A country like Romania, which has so much agricultural potential, to end up in the situation where people go to the Ministry of Agriculture to ask for water? What is our priority today, so to speak, number 1? It’s not the roads! It’s the irrigation! Because without irrigation we lose agriculture, we lose agriculture, we are nobody, because we have nothing else! ”- said Professor Mircea Coșea.
How did the Poles triumph?
The “Europe of the Regions” is an old ideal of the European Union. Regional policy is the main investment policy of the EU and aims to support job creation, sustainable development and growth. In short, a way to offer the benefits of the EU directly to its citizens. As the name suggests, regional policy aims to help regions develop and create interaction at the local level. Some Member States understood better than others how territorial decentralization Increase the degree of absorption of financing through regional policy. Poland is one of these countries.
A major administrative reform, implemented five years before joining the European Union: it is one of the reasons why Poland has meanwhile become the largest beneficiary of EU funds. The amount currently allocated, 77 billion euros, is three times what Romania receives.
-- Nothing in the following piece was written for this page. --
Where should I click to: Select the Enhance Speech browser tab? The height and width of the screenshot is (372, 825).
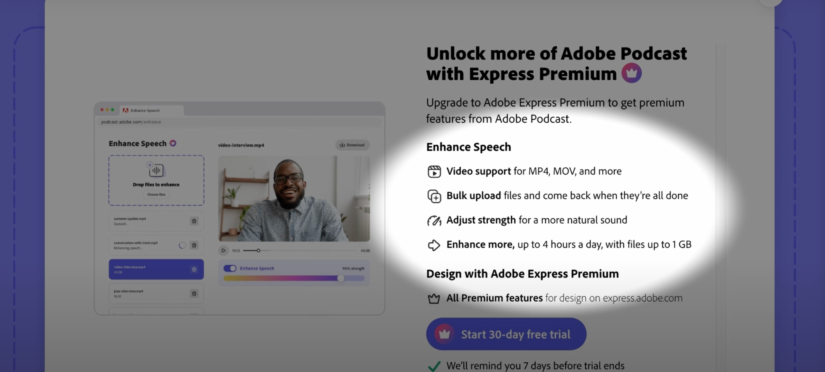click(151, 110)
It all started in 1999, when The territorial structure of Poland has been reorganized into three levels: 16 regions, 380 districts and almost 2,500 communes. The main benefit was that with accession to the European Union, regional governments found it difficult to say how European money is invested. At the local level, the needs of the community were the best known. Thus, since 2007, regional governments have been involved in the development and implementation of operational programs.
In budget year 2007-2013, regional authorities administered a quarter of the total EU funds. In the current year, participation has increased to 40%, or even 60%, if we talk about the European Regional Development Fund and the European Social Fund. This has resulted in a higher degree of absorption of European funds compared to other countries that have recently joined the Community. And because money is managed at this level, the effects of investments are also easier for citizens to perceive.
An opinion poll carried out in 2017 showed that 80% of Poles were aware of projects co-financed by the European Union, given that the EU average was 35%. At the same time, two-thirds said they benefited directly from investing in European money.
There is also the reverse of the medal. The main objective of regional policy, reducing the economic gap between regions, does not appear to have been achieved in Poland. Even if more money goes to the poorest areas, differences in living standards persist.
In the richest region of Poland, GDP per capita is more than double that of the poorest region. Furthermore, the pace of development appears to follow a geographical arrangement. The eastern regions, on the border with Belarus and Ukraine, are less prosperous than the rest of the country.